Peter Bart

Posted: Sun., Feb. 26, 2006, 5:00am PT

Marketers look for the Haysbert factor

Around Oscar time you realize that actors have become "brands," rather than mere movie stars. Hence, advertisers are increasingly eager to measure their precise clout in moving their goods.

Along comes a new company that claims it can determine not merely how recognizable a star may be, but also how trustworthy he may be in the eyes of consumers.

Its findings are often counterintuitive. For example, Dennis Haysbert, who played the President on Fox's "24" series, is regarded by consumers as a trustworthy figure and hence should represent an especially prized buy for product endorsements.

Forget Tom Hanks or Brad Pitt: We're talking Haysbert marketing muscle here.

The entity that measures all this, according to the Wall Street Journal, is called Davie-Brown Talent. A unit of the marketing giant Omnicom, it claims to have a huge database rating celebrity likeability.

Why spend millions on a celebrity endorsement if, Davie-Brown reports, the star in question doesn't instill true confidence? An actor who plays a renegade CIA agent, like George Clooney, or a gay cowboy, like Heath Ledger, may not inspire consumer confidence to the degree of a lesser star who plays consistently boring roles like Sam Waterston. There's nothing more reinforcing for a hetero Hummer or a rightwing Rolex.

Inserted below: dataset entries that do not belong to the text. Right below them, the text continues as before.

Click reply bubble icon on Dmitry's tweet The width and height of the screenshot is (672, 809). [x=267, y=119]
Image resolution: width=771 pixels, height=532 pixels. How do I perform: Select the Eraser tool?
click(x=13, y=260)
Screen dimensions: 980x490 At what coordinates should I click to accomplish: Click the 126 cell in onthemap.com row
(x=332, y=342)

So talent agents beware: The next time your actors want to play a heavy or a hooker, remind them that, while their Q rating may be enhanced, their Davie-Brown trustworthiness rating may plummet.

After all, it's all about the brand.

Heroic measures

Memo to: Harrison Ford

When I first met you in the early '70s, you were in great demand as a carpenter, but no one wanted you as an actor. It took the dogged determination of a savvy casting agent named Fred Roos to get you a job. The rest, as they say ... well, I don't need to say it.

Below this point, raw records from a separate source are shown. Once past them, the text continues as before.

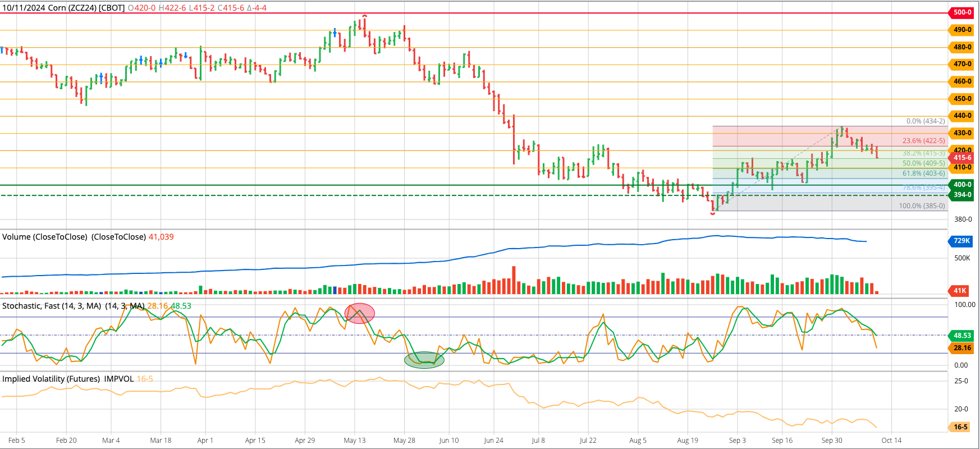Click the Sep 30 date on time axis
Viewport: 980px width, 449px height.
[832, 441]
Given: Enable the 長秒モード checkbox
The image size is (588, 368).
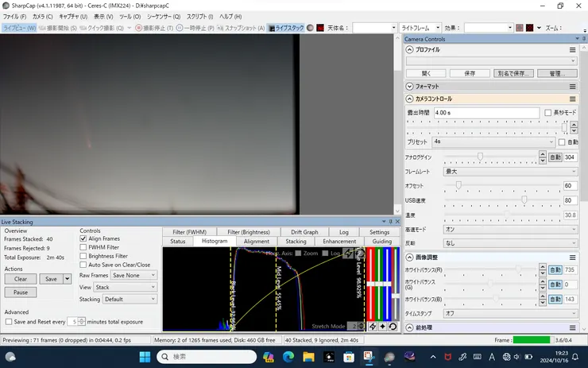Looking at the screenshot, I should tap(547, 113).
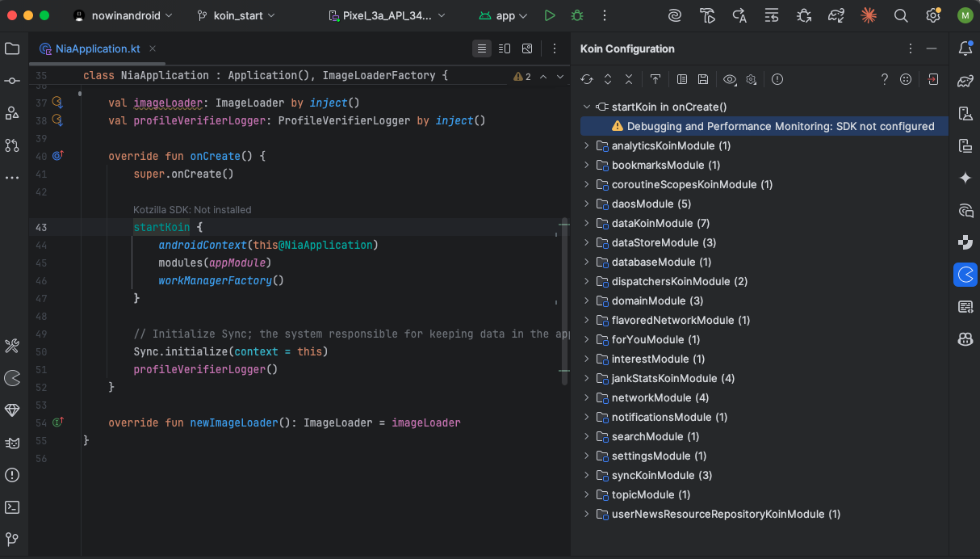Toggle the eye visibility filter in Koin toolbar

(730, 79)
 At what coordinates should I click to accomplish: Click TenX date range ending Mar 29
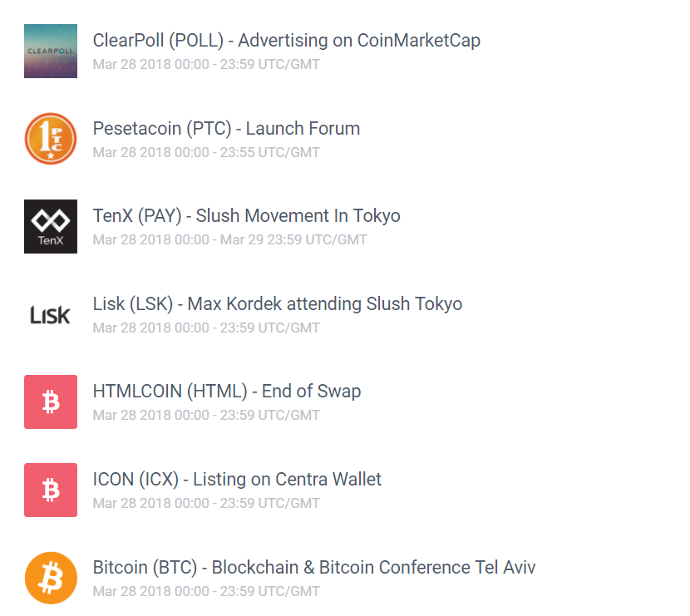(x=229, y=239)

Given your struggle to get to the top, I'm all the more puzzled, Harrison, why you seem determined to repeat yourself -- or indeed to parody yourself -- in vehicles like "Firewall" or "Hollywood Homicide."

Do you really want to be known as "the last 60-year-old action hero"?

Think of the roads taken by others of your generation: Robert De Niro discovered comedy. Schwarzenegger discovered politics. Beatty discovered fatherhood. Clint Eastwood discovered auteurdom.

At some point in every star's career, there comes a time not to get the girl and not to pull off the big rescue. Your fans would like to see you pop up in surprising character roles, like Gene Hackman or Bruce Willis. Or foster an intriguing indie movie, like Redford.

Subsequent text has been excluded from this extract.